Work to complete:
Recast the material from the line with "You are a GUI agent. The screenshot is 533×2576." to the line with "Check stock availability: (943, 740)", both included, as a JSON list of strings with one string per line and no blank lines.

Provided data:
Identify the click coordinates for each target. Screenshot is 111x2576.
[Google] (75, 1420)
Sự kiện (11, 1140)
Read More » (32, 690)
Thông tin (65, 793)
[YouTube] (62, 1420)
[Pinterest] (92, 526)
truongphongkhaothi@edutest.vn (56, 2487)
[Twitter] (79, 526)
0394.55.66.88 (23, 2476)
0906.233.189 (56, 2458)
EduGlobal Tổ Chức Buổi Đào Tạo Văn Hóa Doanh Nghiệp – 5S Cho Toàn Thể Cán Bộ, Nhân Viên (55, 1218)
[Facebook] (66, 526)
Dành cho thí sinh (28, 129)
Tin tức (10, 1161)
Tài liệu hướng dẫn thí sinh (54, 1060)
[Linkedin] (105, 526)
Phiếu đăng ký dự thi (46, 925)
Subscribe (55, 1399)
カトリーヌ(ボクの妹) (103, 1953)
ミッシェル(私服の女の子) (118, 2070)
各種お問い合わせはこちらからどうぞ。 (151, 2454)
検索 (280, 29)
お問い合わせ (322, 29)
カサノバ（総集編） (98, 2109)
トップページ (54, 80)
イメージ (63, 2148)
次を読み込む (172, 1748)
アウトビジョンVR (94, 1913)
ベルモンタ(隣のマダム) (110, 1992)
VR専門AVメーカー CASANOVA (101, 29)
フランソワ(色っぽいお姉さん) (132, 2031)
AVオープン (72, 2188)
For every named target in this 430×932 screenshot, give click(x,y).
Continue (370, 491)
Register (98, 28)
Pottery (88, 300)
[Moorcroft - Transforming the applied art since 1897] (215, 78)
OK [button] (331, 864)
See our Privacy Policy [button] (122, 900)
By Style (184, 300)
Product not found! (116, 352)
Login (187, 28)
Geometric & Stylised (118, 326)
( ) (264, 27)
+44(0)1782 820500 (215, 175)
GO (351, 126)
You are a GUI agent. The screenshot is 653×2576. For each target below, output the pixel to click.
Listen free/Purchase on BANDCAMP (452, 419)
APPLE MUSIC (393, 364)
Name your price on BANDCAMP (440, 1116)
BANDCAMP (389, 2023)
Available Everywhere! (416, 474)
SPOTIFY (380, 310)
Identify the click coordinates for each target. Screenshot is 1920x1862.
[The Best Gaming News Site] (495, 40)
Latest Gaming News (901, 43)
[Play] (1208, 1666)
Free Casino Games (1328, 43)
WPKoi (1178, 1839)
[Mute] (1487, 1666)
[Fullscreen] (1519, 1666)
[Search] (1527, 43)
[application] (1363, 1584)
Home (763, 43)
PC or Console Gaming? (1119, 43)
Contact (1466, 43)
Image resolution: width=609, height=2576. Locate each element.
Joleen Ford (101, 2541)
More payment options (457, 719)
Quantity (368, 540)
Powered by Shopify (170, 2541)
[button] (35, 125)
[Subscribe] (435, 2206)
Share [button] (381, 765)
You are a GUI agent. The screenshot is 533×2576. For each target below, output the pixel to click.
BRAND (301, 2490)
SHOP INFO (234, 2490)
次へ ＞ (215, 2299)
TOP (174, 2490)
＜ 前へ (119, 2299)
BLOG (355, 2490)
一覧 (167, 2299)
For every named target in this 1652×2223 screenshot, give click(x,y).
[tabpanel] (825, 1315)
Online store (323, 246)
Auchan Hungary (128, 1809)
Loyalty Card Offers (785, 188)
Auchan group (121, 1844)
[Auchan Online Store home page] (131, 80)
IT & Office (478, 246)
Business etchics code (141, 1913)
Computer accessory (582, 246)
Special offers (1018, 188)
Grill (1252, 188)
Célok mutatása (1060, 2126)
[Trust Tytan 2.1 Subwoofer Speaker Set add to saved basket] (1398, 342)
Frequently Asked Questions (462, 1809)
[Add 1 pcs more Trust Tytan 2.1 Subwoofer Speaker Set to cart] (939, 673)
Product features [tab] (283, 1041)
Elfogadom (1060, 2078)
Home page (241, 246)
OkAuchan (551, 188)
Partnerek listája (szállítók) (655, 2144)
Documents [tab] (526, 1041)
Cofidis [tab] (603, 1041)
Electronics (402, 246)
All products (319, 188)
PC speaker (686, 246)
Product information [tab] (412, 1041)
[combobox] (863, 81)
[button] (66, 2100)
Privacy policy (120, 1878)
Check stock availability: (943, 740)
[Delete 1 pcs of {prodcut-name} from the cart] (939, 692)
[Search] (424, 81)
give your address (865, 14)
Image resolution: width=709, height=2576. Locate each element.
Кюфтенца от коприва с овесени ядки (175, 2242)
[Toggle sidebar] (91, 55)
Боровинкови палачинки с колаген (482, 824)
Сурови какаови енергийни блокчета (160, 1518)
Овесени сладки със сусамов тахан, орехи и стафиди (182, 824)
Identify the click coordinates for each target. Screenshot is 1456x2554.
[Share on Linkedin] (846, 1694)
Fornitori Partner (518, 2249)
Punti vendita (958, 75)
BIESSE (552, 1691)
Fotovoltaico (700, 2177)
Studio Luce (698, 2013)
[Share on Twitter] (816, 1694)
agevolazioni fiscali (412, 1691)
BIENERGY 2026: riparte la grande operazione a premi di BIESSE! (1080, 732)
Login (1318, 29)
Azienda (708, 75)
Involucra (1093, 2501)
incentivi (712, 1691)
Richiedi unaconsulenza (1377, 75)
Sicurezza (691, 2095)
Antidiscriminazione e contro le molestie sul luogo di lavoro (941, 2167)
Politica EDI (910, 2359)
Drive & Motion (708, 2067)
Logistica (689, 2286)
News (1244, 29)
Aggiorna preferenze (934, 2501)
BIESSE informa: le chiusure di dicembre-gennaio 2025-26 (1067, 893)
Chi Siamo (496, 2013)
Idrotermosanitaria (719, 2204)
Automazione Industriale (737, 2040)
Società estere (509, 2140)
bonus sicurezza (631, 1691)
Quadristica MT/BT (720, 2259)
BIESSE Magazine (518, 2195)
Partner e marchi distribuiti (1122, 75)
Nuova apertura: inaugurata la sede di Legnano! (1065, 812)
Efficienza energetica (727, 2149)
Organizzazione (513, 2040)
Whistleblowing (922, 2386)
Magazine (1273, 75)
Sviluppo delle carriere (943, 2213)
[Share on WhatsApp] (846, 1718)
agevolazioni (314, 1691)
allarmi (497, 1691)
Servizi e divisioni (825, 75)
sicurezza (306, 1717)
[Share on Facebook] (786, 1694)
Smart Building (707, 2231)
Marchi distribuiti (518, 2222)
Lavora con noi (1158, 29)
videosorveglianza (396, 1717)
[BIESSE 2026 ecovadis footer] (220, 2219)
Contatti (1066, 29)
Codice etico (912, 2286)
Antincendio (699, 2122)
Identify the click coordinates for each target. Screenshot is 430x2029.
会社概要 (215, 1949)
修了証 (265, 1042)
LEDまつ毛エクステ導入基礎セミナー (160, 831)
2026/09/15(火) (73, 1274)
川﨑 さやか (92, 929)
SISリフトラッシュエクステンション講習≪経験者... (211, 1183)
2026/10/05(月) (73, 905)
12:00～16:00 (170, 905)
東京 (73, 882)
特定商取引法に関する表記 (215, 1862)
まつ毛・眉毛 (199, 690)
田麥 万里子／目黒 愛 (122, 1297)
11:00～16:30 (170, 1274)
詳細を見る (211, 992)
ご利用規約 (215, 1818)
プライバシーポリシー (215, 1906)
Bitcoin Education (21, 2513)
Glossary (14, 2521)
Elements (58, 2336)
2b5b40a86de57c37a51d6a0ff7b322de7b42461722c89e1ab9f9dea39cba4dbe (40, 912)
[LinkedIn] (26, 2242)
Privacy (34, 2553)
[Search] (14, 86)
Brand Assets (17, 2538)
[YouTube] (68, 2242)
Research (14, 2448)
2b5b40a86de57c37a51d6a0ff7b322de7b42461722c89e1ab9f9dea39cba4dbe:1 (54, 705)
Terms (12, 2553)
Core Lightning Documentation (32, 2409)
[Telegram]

Correct answer:
[
  "You are a GUI agent. The screenshot is 533×2576. For each target below, output the pixel to click.",
  "BRAND (301, 2490)",
  "SHOP INFO (234, 2490)",
  "次へ ＞ (215, 2299)",
  "TOP (174, 2490)",
  "＜ 前へ (119, 2299)",
  "BLOG (355, 2490)",
  "一覧 (167, 2299)",
  "For every named target in this 1652×2223 screenshot, give click(x,y).",
  "[tabpanel] (825, 1315)",
  "Online store (323, 246)",
  "Auchan Hungary (128, 1809)",
  "Loyalty Card Offers (785, 188)",
  "Auchan group (121, 1844)",
  "[Auchan Online Store home page] (131, 80)",
  "IT & Office (478, 246)",
  "Business etchics code (141, 1913)",
  "Computer accessory (582, 246)",
  "Special offers (1018, 188)",
  "Grill (1252, 188)",
  "Célok mutatása (1060, 2126)",
  "[Trust Tytan 2.1 Subwoofer Speaker Set add to saved basket] (1398, 342)",
  "Frequently Asked Questions (462, 1809)",
  "[Add 1 pcs more Trust Tytan 2.1 Subwoofer Speaker Set to cart] (939, 673)",
  "Product features [tab] (283, 1041)",
  "Elfogadom (1060, 2078)",
  "Home page (241, 246)",
  "OkAuchan (551, 188)",
  "Partnerek listája (szállítók) (655, 2144)",
  "Documents [tab] (526, 1041)",
  "Cofidis [tab] (603, 1041)",
  "Electronics (402, 246)",
  "All products (319, 188)",
  "PC speaker (686, 246)",
  "Product information [tab] (412, 1041)",
  "[combobox] (863, 81)",
  "[button] (66, 2100)",
  "Privacy policy (120, 1878)",
  "Check stock availability: (943, 740)"
]